#### Page:
+---+

Further, it may be contemplated that a vehicle speed is detected and that a successful implementation of the trailer test function is determined based on the detected vehicle speed. The vehicle speed can be used as a readily detectable, objective parameter for monitoring the implementation of the trailer test function and, in particular, a successful completion of the trailer test function. Particularly, the fact that a vehicle is standing at the beginning of the trailer test function and at the end of the trailer test function, i.e., the vehicle speed is zero at the beginning and at the end of the trailer test function, can be used as a criterion. The vehicle speed may, for example, be detected with the aid of rotational speed sensors. Rotational speed sensors may, for example, already be provided as part of an antilock breaking system of the service brake of the vehicle.

It may be contemplated that the automatic implementation of the trailer test function comprises waiting for at least one manual input. Manual inputs during the execution of the method, in particular, prior to and during the actual execution of the trailer test function, may, for example, enable a facilitated modifiability of the trailer test func- tion. In this context, the term "waiting" may particularly mean that the method remains in a defined state and waits for the required manual input. The execution of the method will continue only when the manual input has been effected. In this connection, it may be contemplated that the at least one manual input comprises a confirmation of a successful execution of the trailer test function. In this way a conscious monitoring of the execution of the trailer test function by the driver can be accomplished. In particular, the confirmation of the successful execution of the trailer test function may comprise the confirmation that the vehicle is standing both during and at the end of the implemented trailer test function.

Advantageously, it may also be contemplated that the at least one manual input comprises a confirmation that the trailer test function is to be implemented. In this way, for example, a conscious perception of the execution of the trailer test function by the driver can be ensured when the actual execution and/or the initial starting of the trailer test function is automated.

Usefully, it may be contemplated that the execution of the trailer test function is interrupted when at least one of the following conditions occurs or exists: the vehicle speed cannot be determined,

a state of the service brake cannot be determined,

a gear state cannot be determined,

the electrically operable parking brake system is in restricted mode,

- a shift pressure of the electrically operable parking brake system is not reached,

the execution of the trailer test function takes longer than a predeterminable maximum period of time. Each of the above conditions may, independent from the other conditions, prevent a reasonable/successful implementation of the trailer test function. Each of these conditions may, for example, be the result of an error. The restricted mode may additionally be the result of a maintenance. For example, a result of the trailer test function cannot at all be determined if the vehicle speed cannot be detected. If the supply pressure of the electrically operable parking brake system is too low and/or a shift pressure/operating pressure of the electrically operable parking brake system is not reached, it cannot be ensured that the trailer is actually unbraked during the implementation of the trailer test function. If the implementation of the trailer test function takes longer than a predeterminable maximum period of time, the actual execution of the trailer test function is unacceptable for the driver when parking the vehicle, as parking the vehicle is disproportionally delayed by enforcing the execution of the trailer test function. The period of time may, for example, be a factory preset or dynamically determined/modified based on detectable parameters when parking the vehicle. The usable measured parameters may, in particular, include an inclination angle of the vehicle correlating to a placement of the vehicle on a slope and a loading of the vehicle. Both parameters may influence the required maximum period of time.

+---+

#### Data entries:
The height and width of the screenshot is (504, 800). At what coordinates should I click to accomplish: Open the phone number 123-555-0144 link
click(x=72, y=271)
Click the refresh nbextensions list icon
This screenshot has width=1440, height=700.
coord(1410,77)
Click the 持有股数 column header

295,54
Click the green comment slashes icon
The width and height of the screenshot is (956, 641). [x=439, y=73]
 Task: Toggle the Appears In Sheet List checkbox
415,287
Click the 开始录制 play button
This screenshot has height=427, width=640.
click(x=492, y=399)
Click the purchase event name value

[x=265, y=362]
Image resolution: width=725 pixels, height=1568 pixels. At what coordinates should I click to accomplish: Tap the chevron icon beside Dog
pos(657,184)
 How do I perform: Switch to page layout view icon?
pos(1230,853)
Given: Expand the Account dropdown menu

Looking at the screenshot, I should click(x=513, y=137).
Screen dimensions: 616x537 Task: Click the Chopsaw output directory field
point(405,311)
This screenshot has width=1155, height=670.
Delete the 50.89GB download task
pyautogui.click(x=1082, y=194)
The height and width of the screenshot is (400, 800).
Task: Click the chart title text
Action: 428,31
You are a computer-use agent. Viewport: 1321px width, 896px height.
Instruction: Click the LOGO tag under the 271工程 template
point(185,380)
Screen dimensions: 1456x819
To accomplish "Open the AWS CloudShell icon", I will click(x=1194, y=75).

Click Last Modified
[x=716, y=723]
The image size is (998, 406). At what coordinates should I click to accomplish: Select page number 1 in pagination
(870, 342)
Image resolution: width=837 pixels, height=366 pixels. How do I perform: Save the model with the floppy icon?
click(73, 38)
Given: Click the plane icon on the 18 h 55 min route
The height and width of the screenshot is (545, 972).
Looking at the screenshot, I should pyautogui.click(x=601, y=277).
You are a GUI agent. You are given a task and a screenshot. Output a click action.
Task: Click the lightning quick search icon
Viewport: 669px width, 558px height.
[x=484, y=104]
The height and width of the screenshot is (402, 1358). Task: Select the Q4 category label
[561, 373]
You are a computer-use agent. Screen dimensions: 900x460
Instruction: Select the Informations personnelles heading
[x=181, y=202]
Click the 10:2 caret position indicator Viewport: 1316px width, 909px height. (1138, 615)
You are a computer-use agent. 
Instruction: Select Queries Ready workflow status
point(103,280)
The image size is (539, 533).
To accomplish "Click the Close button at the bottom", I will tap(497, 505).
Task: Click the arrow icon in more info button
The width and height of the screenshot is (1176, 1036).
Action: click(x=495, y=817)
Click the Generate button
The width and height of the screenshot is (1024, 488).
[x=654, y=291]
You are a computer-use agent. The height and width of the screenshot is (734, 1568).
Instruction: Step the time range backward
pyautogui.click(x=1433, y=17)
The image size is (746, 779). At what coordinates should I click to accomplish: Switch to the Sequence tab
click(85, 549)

+---+

#### Task brief:
List every condition that the passage on the trailer test function names as a reason to interrupt that function's execution.

#### Output of the exercise:
- The vehicle speed cannot be determined.
- A state of the service brake cannot be determined.
- A gear state cannot be determined.
- The electrically operable parking brake system is in restricted mode.
- A shift pressure of the electrically operable parking brake system is not reached.
- The execution of the trailer test function takes longer than a predeterminable maximum period of time.